Co kilka miesięcy dochodzi do sporów dyplomatycznych między tymi krajami, protestów społecznych na ulicach Seulu, Pekinu, Tajpej albo Tokio, nakładania sankcji gospodarczych, przepychanek militarnych. Przywódcy polityczni i dyplomaci, pozornie nie licząc się z konsekwencjami, sięgają po coraz ostrzejszą retorykę, co wywołuje adekwatne reakcje ich wyborców, reszta świata zaś reaguje pobłażliwym westchnieniem, przewidując, że wszystko jak zwykle rozejdzie się po kościach. A tymczasem napięcie stale narasta. Chiny szybko organizują największe na świecie siły zbrojne, a ich marynarka wojenna dominuje na oceanach regionu; rządzący Japonią dążą do obalenia jej pacyfistycznej konstytucji, co umożliwiłoby temu krajowi budowanie agresywnego potencjału militarnego; jednostronna deklaracja niepodległości Tajwanu niemal na pewno sprowokuje Chiny do inwazji, co teoretycznie może doprowadzić do zaangażowania w ów konflikt Stanów Zjednoczonych, jako że w tamtym regionie stacjonują dziesiątki tysięcy amerykańskiego personelu wojskowego. Nie wolno także zapominać o Małym Rocket Manie z Pjongjangu, który ponoć stale trzyma swoje tłuste paluchy niepokojąco blisko nuklearnego guzika. Wzajemne animozje we wschodniej Azji nie ograniczają się jednak tylko do rządów i przywódców wojskowych. Nienawiść – prawdziwa, instynktowna, ślepa nienawiść – nieprzerwanie tli się w ludziach, eksplodując od czasu do czasu aktami przemocy.
W 2012 roku w chińskim mieście Xi’an w prowincji Shaanxi pięćdziesięciojednoletni Li Jianli został wywleczony ze swego samochodu i pobity niemal na śmierć przez rozwścieczony tłum, który wyległ na ulice, aby protestować przeciwkoznacjonalizowaniu przez rząd Japonii kilku innych spornych skalistych wysepek, w tym wypadku wysp Senkaku – nazywanych w Chinach, które roszczą sobie do nich prawo, wyspami Diaoyu – położonych między Tajwanem a Okinawą.
Pan Li nie był nawet Japończykiem – wystarczyło, że jechał japońskim samochodem.

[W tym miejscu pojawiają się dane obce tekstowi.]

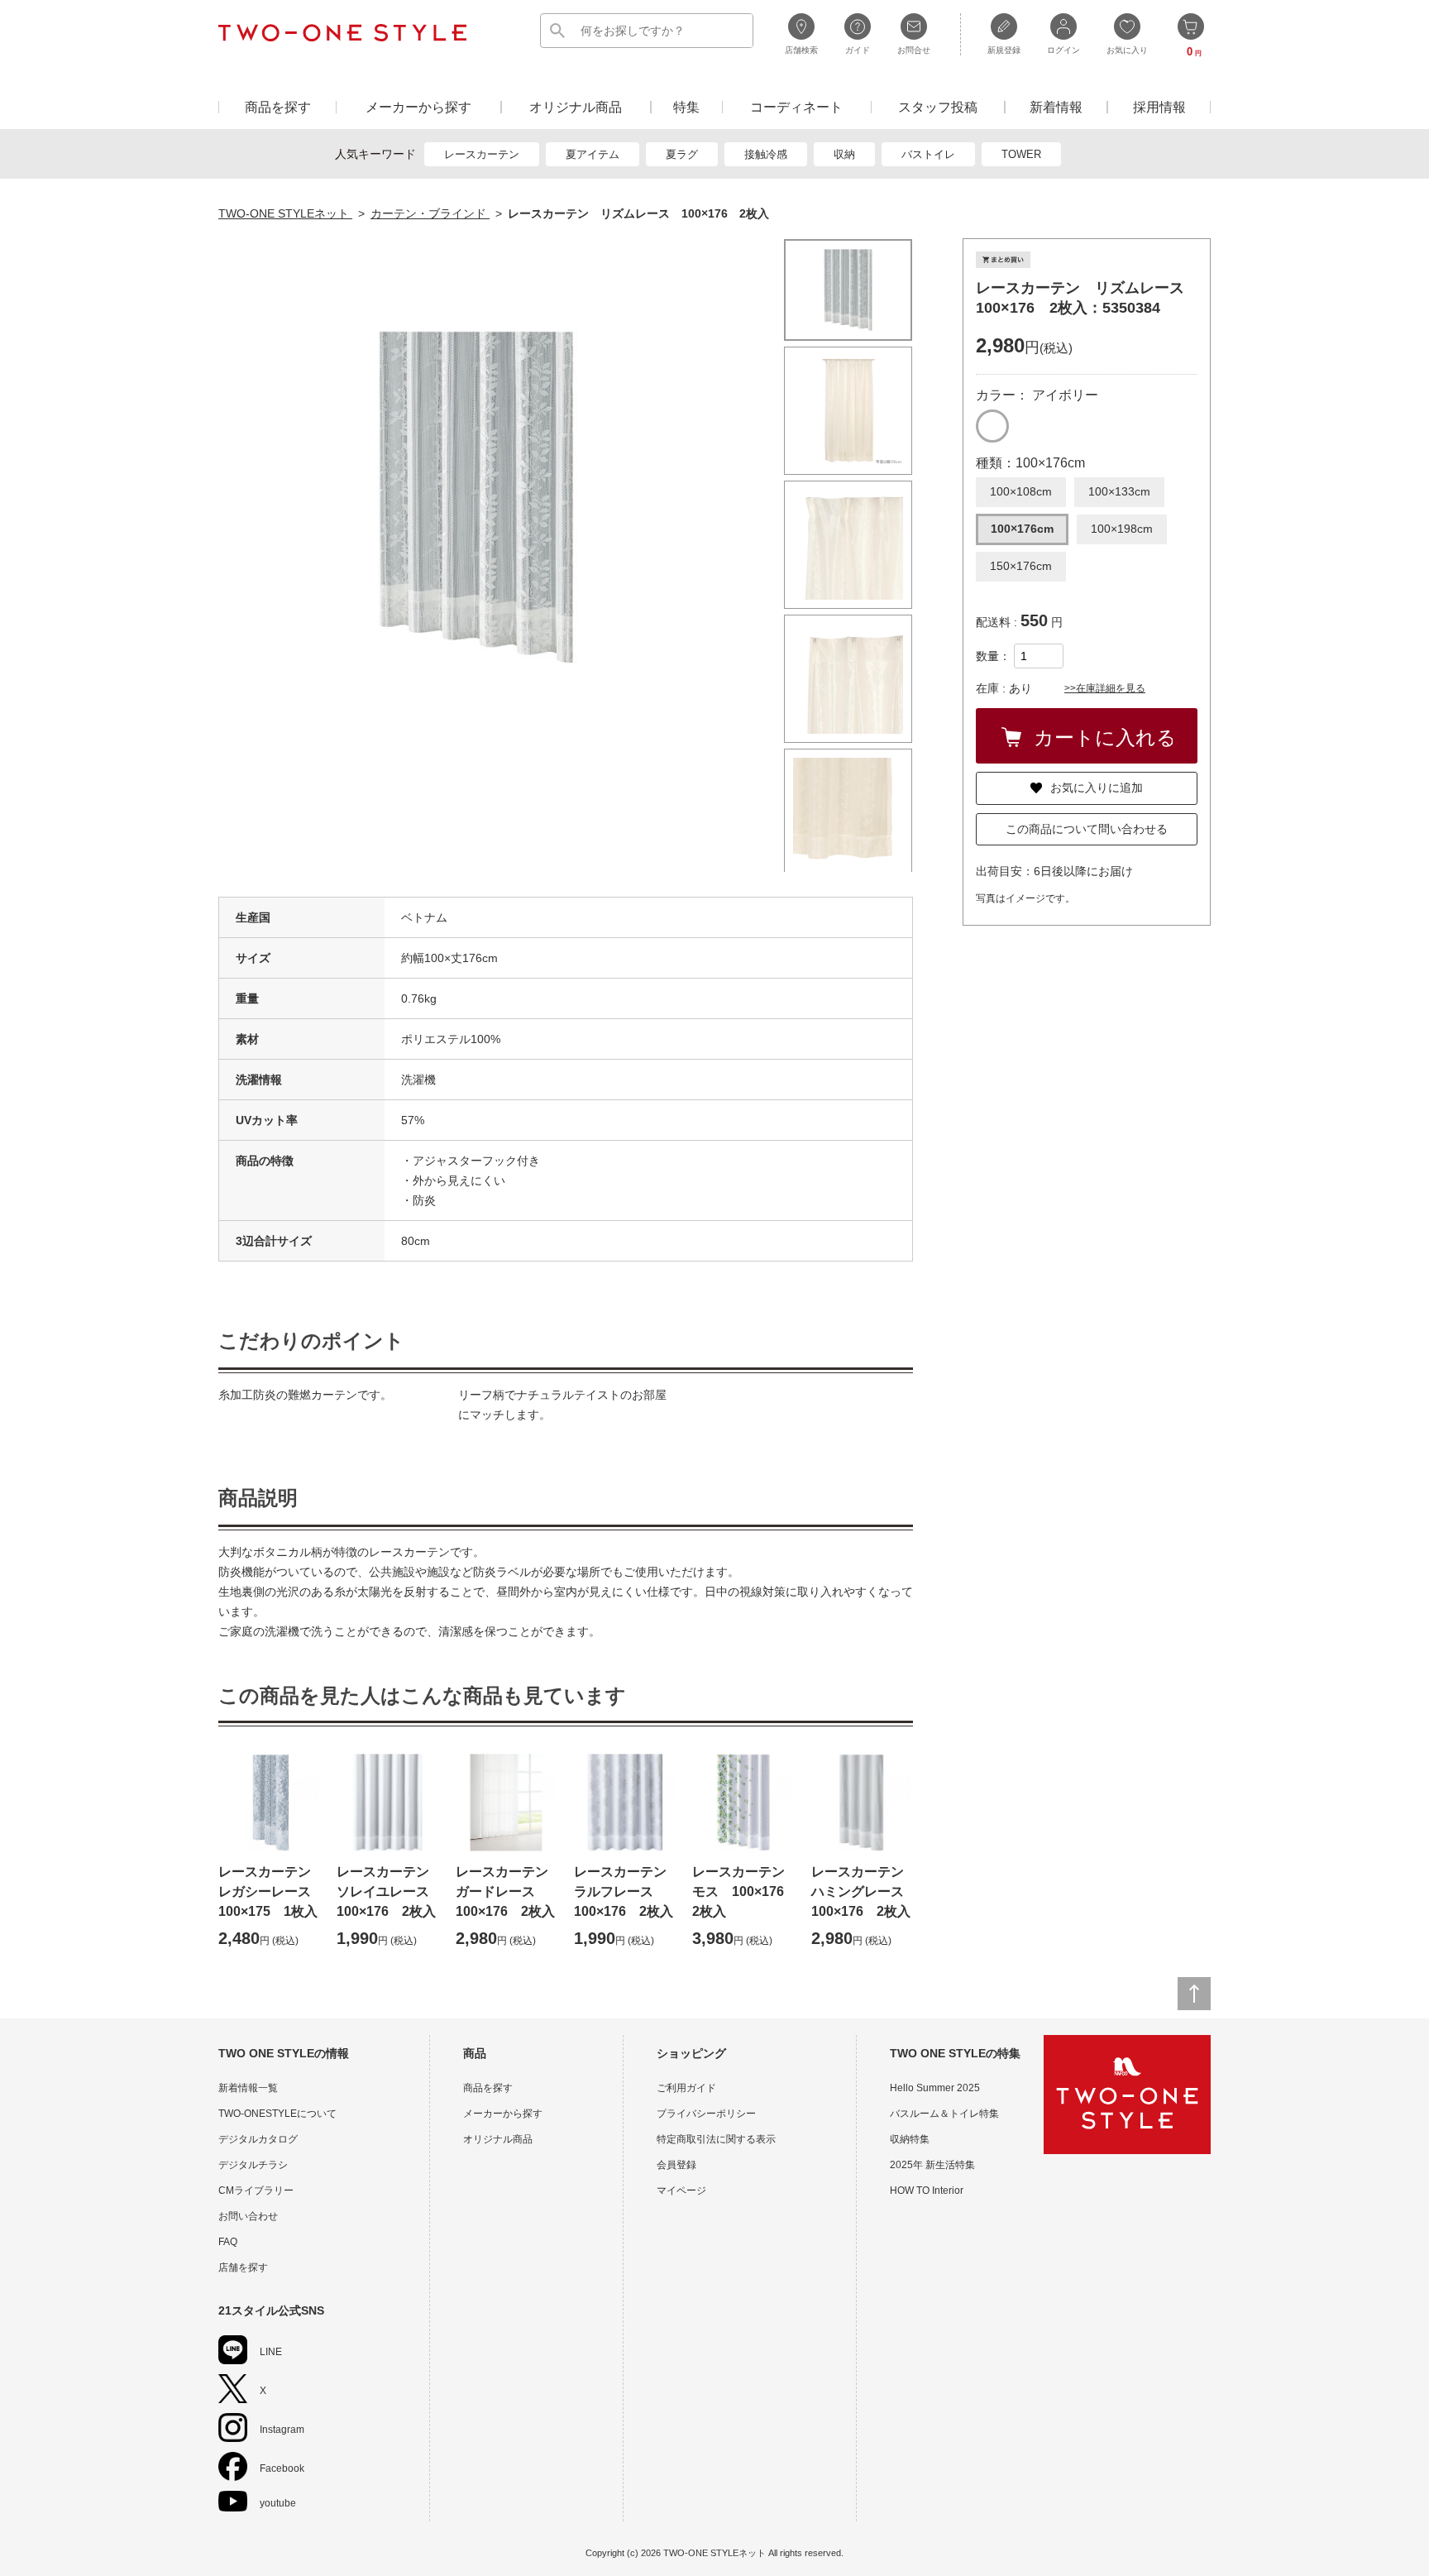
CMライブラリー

Ambasador Japonii w Chinach miał więcej szczęścia, salwował się bowiem ucieczką, kiedy w tym samym tygodniu jego samochód został zaatakowany na ulicy w Pekinie.
Niektóre protesty ludności są organizowane co tydzień. Podczas mojej podróży spędziłem nieco czasu w towarzystwie kilkuset osób, które zgromadziły się przed ambasadą Japonii w Seulu, aby demonstrować przeciwko seksualnemu wykorzystywaniu kobiet przez japońskich żołnierzy w czasie drugiej wojny światowej; demonstracje te odbywają się w każdą środę od 1992 roku. Znaczną część uczestników stanowili uczniowie. Można się spodziewać kwiecistej antyjapońskiej retoryki ze strony reżimu Korei Północnej, ale jakim cudem gniew wywołany wydarzeniami sprzed ponad siedemdziesięciu lat jest nadal żywy wśród młodych Koreańczyków z Południa? Kto go podsyca i dlaczego? Nienawiść Koreańczyków do Japończyków jest odwzajemniana, przynajmniej przez część obywateli Japonii. Kiedy na wcześniejszym etapie podróży odwiedziłem Jokohamę, natknąłem się na konwój czarnych miniwanów wyposażonych w megafony, z których wylewały się potoki obrzydliwych inwektyw pod adresem Koreańczyków. Nie był to bynajmniej pierwszy raz, kiedy zdarzyło mi się obserwować coś takiego w Japonii. Od wielu lat najrozmaitsze frakcje prawicowe wychodzą na ulice, aby grozić i obrażać mniejszości etniczne, przede wszystkim w Osace, gdzie żyje najliczniejsza społeczność koreańska. Cóż takiego Japończycy mieli do zarzucenia Koreańczykom? Czy były to tylko demonstracje zorganizowane w odwecie, czy też naprawdę nienawiść jest głęboka po obu stronach Morza Japońskiego?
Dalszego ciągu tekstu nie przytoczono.